Problem 1:
Using the forum thread about getting a bird back into its cage, decide whether each statement agrees with the thread. For each, answer yes or no and quote the thread's deciding words exactly.
(a) Roary would step up onto a perch.
(b) Renae offers toweling only as a last option.
(c) Roary got back into his cage after landing on a picture above it.

# Best way to get him in cage?



## charlie27 (May 29, 2011)

Roary has been flying around for the past hour, which has been lovely to watch but he wont go back in his cage. 
I've tried to catch him, but with him not being tame its hard work and I dont want to harm or damage what small trust he has in me. 

Little tinker escaped again!


----------



## Renae (Feb 9, 2008)

Can he step-up at all? Could you try and get him to step-up onto a perch, and perhaps even have some millet in your hand to distract him while you walk him back to the cage and put him in? 

Sometimes if the cage door is open and they see a nice favorite snack in there, they will go back, but obviously it is a no-go for him. If all else fails, you *might* have to towel him, but that would be a last option.


----------



## charlie27 (May 29, 2011)

Thank you. 
He wont step up. He was getting close to the perch but then flying away!

He's in now, he landed on a picture above the cage and sort of slid down to land on his cage and hopped in 

Were going to be doing some serious training


----------



## pink.snootchies (Jan 23, 2011)

GOOOOOOOD LUCK! 
lil stinkers are crafty sometimes.


----------



## .mpeg (Oct 6, 2010)

i often have to resort to getting him on my finger and then putting my other hand in front of him to confuse him. he hates being put back in his cage. crafty devil runs around on top of the finches' cage to get away from me


----------



## NardiB (Jun 16, 2011)

charlie the exact situation happened to me ...he flew around room but didnt allowed me to touch it ...i could get him in the cage so i caught him with small "blanket"(dont know the name ) and put it back on cage ...


----------

Materials provided:
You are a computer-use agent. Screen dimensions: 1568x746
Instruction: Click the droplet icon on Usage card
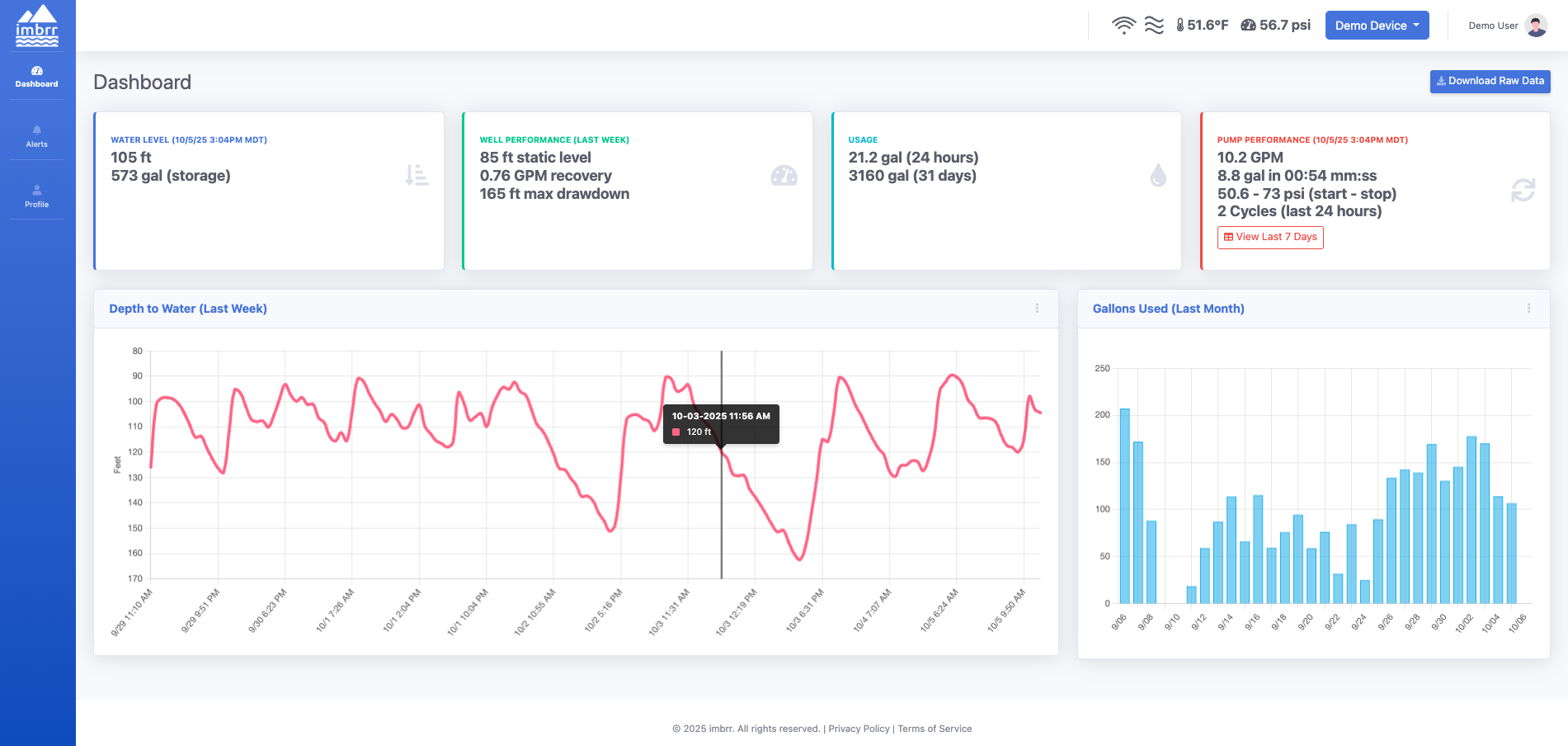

==

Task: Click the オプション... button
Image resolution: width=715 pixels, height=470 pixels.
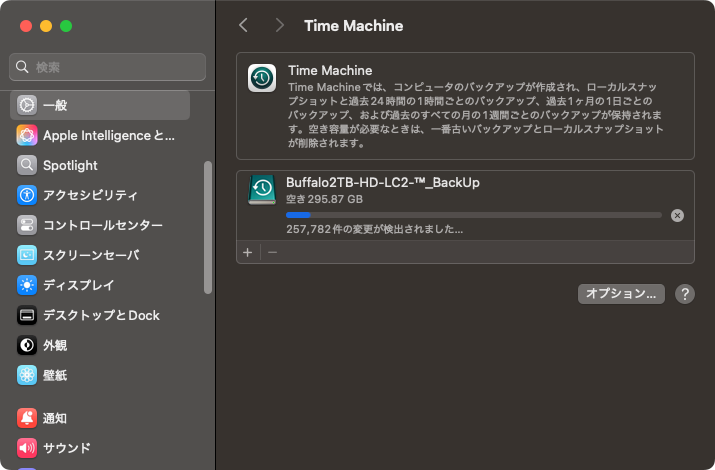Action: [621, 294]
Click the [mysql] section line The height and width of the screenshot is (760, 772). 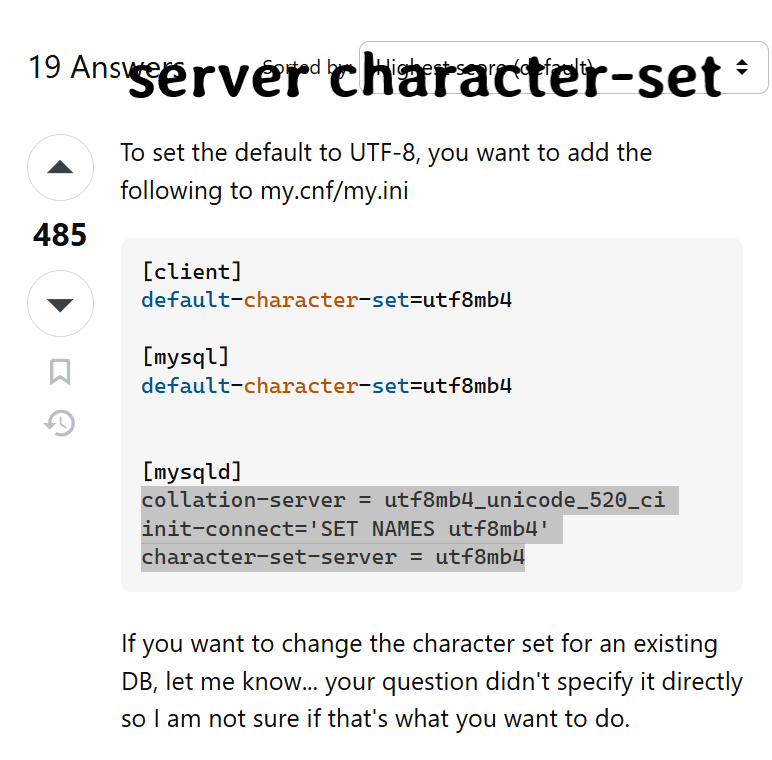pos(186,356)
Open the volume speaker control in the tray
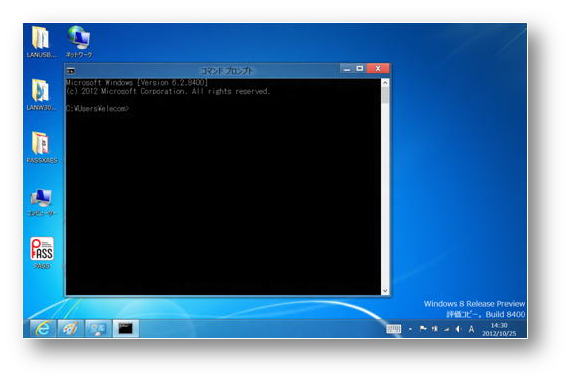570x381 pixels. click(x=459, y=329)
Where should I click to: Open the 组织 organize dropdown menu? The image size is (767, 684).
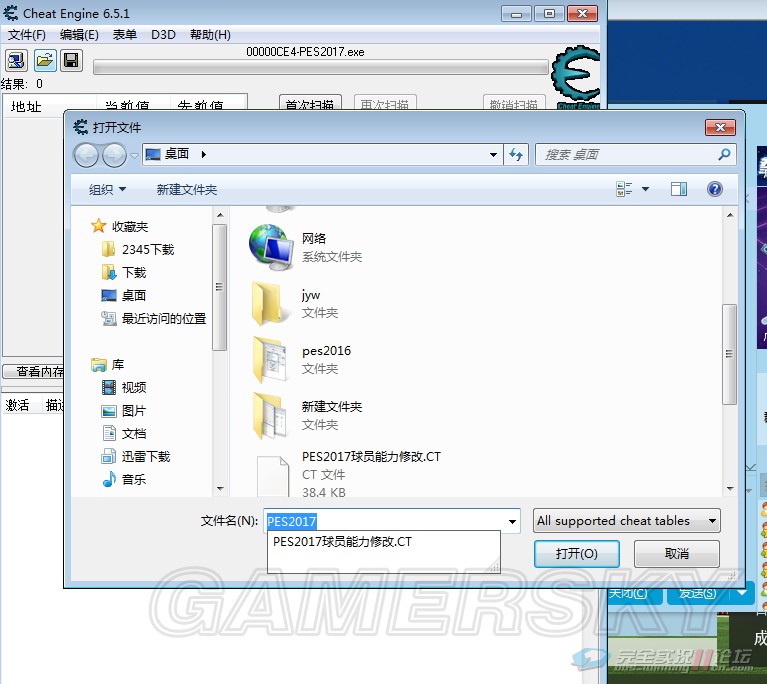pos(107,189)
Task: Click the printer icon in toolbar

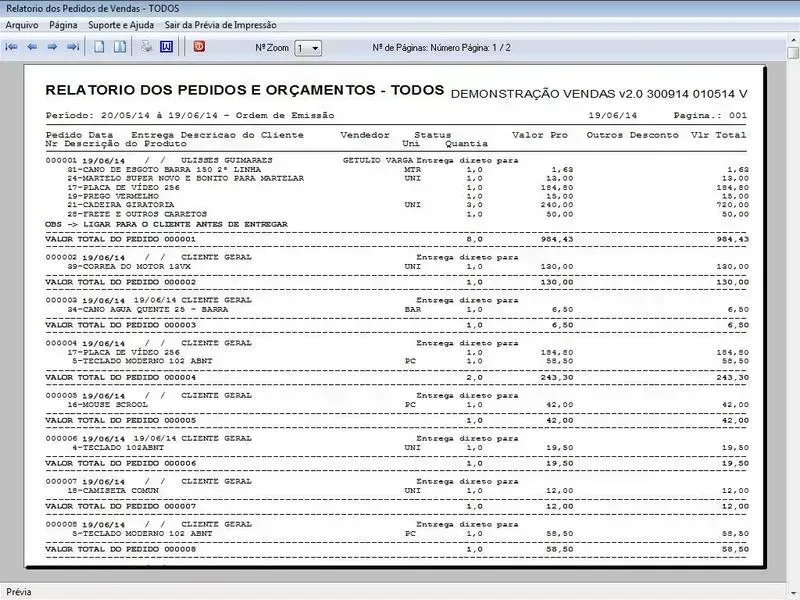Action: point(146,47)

---

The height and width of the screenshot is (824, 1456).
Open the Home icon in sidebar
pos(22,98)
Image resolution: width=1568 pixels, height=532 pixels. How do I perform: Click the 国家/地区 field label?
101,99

Problem 2: List every line of the records that contains the string "resolution". Case counts.

Correct output 1:
(a) No: "He wont step up."
(b) Yes: "that would be a last option."
(c) Yes: "he landed on a picture above the cage and sort of slid down to land on his cage and hopped in"

Correct output 2:
Image resolution: width=715 pixels, height=470 pixels.
Image resolution: width=1568 pixels, height=532 pixels. How do I perform: Click the 国家/地区 field label?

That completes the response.